What this task involves:
Reproduce the data verbatim from its first line through the line containing "coord(50,262)", including that line.

^^^^^^^^^^^^^^^^

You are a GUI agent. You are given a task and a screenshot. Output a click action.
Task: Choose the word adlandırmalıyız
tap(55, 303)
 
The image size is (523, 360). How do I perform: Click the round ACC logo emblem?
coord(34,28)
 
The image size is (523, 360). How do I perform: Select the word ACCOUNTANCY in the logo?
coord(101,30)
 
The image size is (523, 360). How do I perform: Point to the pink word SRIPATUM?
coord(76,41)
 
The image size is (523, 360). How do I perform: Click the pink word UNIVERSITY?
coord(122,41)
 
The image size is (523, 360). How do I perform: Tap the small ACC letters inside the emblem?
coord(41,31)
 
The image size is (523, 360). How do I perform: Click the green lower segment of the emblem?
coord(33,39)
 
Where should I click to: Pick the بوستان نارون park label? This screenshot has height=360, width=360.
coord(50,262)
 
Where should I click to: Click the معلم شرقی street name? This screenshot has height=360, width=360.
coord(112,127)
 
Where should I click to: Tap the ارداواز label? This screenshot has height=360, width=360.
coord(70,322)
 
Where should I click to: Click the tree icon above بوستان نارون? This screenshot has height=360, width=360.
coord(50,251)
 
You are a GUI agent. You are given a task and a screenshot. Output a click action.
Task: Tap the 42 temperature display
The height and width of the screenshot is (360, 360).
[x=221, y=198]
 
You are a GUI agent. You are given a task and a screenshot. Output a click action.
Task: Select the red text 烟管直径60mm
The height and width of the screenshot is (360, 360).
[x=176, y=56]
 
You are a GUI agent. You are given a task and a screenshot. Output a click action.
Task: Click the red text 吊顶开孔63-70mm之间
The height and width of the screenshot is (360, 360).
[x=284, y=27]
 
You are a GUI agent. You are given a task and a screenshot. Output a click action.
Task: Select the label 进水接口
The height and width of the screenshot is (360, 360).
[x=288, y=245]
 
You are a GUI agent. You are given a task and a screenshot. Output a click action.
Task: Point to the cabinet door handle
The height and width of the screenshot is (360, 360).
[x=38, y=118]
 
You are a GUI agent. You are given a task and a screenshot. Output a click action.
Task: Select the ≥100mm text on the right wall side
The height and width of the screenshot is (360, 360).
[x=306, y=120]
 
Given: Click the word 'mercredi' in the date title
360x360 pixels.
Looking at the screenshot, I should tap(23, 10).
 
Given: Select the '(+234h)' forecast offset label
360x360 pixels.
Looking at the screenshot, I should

^^^^^^^^^^^^^^^^

Solution to this task:
You are a GUI agent. You are given a task and a screenshot. Output a click action.
Task: Choose the word adlandırmalıyız
tap(55, 303)
 
The image size is (523, 360). How do I perform: Click the round ACC logo emblem?
coord(34,28)
 
The image size is (523, 360). How do I perform: Select the word ACCOUNTANCY in the logo?
coord(101,30)
 
The image size is (523, 360). How do I perform: Point to the pink word SRIPATUM?
coord(76,41)
 
The image size is (523, 360). How do I perform: Click the pink word UNIVERSITY?
coord(122,41)
 
The image size is (523, 360). How do I perform: Tap the small ACC letters inside the emblem?
coord(41,31)
 
The image size is (523, 360). How do I perform: Click the green lower segment of the emblem?
coord(33,39)
 
Where should I click to: Pick the بوستان نارون park label? This screenshot has height=360, width=360.
coord(50,262)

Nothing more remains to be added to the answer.